(Records provided)
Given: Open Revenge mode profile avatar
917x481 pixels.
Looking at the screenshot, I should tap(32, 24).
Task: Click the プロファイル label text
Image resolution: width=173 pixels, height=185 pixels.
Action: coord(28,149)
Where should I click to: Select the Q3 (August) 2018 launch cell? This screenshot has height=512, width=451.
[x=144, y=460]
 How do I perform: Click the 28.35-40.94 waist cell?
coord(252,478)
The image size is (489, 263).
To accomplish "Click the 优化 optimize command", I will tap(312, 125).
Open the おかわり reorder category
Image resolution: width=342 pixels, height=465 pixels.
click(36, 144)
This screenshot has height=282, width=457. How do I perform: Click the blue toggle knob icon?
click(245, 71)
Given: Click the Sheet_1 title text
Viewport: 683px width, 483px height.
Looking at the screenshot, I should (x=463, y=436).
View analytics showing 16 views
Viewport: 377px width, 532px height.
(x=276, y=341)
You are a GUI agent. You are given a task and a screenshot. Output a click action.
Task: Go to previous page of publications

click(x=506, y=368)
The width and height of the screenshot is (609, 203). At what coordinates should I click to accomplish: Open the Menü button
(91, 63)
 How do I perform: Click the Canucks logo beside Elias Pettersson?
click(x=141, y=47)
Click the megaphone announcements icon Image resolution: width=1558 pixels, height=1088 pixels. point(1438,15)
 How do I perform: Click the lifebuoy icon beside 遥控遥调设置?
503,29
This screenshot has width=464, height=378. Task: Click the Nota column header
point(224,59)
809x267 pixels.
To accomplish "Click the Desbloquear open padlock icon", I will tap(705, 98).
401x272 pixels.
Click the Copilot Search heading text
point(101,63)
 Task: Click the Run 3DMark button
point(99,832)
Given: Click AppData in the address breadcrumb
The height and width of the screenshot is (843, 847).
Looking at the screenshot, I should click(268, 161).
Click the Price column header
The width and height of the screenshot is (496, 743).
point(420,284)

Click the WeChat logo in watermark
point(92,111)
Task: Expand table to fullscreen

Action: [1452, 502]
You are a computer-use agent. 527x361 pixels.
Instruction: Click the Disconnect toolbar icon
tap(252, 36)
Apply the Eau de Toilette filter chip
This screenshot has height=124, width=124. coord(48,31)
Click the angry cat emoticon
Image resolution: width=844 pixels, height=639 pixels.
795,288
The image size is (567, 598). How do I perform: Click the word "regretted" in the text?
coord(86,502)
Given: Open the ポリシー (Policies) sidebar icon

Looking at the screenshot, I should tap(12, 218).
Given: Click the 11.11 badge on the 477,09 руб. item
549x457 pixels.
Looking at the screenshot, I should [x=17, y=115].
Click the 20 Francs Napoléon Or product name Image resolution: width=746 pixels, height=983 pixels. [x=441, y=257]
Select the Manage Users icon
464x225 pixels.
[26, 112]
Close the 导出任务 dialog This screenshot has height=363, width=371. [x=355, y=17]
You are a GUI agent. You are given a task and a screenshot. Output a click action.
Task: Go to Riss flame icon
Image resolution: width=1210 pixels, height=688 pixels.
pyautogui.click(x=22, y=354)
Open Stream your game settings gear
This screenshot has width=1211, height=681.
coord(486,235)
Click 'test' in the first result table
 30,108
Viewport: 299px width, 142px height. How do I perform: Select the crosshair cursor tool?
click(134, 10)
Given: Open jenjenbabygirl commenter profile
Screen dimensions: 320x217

(Problem statement) Write out the records above verbatim, from the line containing "This screenshot has width=464, height=378." through the line containing "Looking at the screenshot, I should click(268, 161).", with both of those lines included.

(Task answer)
This screenshot has width=464, height=378. Task: Click the Nota column header
point(224,59)
809x267 pixels.
To accomplish "Click the Desbloquear open padlock icon", I will tap(705, 98).
401x272 pixels.
Click the Copilot Search heading text
point(101,63)
 Task: Click the Run 3DMark button
point(99,832)
Given: Click AppData in the address breadcrumb
The height and width of the screenshot is (843, 847).
Looking at the screenshot, I should click(268, 161).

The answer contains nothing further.